それを椅子で叩き返して弾くと、俺はその椅子をバスの前輪のタイヤと車体の間にねじ込んだ。
「フィアッ!? フィアァァァァ!」
「うるせえな! 止まれ!」
「フィアァ!!」
「うおっ!?」
車輪のひとつが動かなくなって、それでも無理やり駆動しようとした結果、車体が横滑りしてきた。しかも俺の方に。
慌てて目の前にある扉から車内に飛び込んで追突を避ける。
その際、運転席が見えた。
バーサーカーは相変わらず、客席を引きちぎりつつ中にコアがないか探してるけど、そういえばコアって胴体か頭にある気がする。
「バーサーカー! 運転席だ! そこを探せ!」
「お、おう! 悠馬はこいつの動き、なんとかしてくれ! まだ揺れてる! うおっ!?」
運転席側に来ようとしたバーサーカーが揺れるバスのせいでバランスを崩して、俺は咄嗟に受け止めた。

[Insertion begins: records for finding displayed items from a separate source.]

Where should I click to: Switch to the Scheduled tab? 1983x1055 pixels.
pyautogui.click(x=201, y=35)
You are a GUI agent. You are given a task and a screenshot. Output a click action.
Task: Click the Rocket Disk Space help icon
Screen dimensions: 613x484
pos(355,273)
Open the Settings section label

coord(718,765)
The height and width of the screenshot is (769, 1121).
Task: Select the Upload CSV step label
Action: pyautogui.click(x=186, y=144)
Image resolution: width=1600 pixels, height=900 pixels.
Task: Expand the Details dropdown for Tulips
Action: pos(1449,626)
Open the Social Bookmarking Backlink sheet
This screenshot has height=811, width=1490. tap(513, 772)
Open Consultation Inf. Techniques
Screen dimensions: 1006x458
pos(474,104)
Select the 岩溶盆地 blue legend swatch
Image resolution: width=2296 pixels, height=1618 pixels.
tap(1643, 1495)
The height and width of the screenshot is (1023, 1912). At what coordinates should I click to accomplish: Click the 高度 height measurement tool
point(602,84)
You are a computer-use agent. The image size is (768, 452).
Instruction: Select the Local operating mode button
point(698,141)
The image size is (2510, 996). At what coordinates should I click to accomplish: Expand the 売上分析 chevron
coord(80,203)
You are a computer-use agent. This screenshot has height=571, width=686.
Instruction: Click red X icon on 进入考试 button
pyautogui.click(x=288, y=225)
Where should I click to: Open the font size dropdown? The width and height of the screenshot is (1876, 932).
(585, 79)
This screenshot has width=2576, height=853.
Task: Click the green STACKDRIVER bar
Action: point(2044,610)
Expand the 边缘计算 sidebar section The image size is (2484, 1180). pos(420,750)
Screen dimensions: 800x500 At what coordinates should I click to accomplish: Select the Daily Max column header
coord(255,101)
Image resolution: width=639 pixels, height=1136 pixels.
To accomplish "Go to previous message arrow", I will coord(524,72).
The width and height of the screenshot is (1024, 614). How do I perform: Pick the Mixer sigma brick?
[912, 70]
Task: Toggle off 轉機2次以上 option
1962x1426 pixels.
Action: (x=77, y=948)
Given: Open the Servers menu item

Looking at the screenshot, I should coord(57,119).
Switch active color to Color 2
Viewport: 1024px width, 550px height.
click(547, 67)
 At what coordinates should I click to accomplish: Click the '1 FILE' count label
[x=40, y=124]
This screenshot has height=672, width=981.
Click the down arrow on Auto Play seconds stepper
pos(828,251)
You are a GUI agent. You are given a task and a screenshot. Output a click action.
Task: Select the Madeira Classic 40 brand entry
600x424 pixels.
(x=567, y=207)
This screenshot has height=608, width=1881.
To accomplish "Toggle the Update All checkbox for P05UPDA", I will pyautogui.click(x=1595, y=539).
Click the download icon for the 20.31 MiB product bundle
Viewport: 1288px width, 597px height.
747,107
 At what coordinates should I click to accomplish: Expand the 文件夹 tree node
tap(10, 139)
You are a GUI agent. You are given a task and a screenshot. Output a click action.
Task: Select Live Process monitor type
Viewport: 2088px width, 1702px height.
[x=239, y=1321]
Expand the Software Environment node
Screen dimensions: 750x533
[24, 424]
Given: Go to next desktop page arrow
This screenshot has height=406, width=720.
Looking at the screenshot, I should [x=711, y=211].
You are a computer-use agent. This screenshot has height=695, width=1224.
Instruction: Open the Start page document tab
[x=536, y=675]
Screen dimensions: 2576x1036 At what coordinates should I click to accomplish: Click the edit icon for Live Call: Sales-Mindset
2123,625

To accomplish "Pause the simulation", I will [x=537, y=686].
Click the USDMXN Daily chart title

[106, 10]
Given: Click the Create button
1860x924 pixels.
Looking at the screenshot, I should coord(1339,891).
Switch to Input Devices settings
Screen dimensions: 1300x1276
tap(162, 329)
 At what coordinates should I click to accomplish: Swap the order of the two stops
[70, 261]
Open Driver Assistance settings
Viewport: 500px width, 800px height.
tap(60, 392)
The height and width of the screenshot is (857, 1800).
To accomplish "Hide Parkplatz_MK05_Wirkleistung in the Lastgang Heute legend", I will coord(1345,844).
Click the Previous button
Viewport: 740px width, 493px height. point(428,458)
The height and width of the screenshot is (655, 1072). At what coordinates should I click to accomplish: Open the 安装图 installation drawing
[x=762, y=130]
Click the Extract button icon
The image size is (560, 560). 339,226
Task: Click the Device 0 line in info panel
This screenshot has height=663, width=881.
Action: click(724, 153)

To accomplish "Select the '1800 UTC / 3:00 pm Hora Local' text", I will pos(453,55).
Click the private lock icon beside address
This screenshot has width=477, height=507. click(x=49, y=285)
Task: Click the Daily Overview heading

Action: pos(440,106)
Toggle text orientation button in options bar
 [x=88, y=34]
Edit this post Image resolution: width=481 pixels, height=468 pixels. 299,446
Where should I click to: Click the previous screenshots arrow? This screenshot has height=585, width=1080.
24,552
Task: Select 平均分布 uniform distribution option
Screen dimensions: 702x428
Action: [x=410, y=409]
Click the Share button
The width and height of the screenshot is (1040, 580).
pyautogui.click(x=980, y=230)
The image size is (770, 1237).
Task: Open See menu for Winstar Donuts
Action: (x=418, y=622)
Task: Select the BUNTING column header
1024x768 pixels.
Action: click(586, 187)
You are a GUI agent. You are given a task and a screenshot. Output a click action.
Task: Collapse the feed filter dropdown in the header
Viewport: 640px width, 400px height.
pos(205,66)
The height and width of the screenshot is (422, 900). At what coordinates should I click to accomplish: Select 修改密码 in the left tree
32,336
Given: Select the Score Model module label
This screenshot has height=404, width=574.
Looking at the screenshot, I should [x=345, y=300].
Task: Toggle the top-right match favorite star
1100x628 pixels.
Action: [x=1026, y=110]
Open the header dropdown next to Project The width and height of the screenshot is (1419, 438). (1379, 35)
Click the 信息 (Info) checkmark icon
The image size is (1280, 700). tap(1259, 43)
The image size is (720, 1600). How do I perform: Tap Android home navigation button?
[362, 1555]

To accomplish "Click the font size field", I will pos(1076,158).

柔らかい感触が伝わるけど、今はそんなことしてる場合じゃなくて。
「わ、悪ぃ! とにかく悠馬、こいつの動きを止めてくれ! 頼むぞ! うおおお!!」
バーサーカーも恥ずかしさを感じていたのか、それを誤魔化すために必要以上に気合いを入れて運転席の破壊を始めた。
全力を出してくれるなら、それに越したことはない。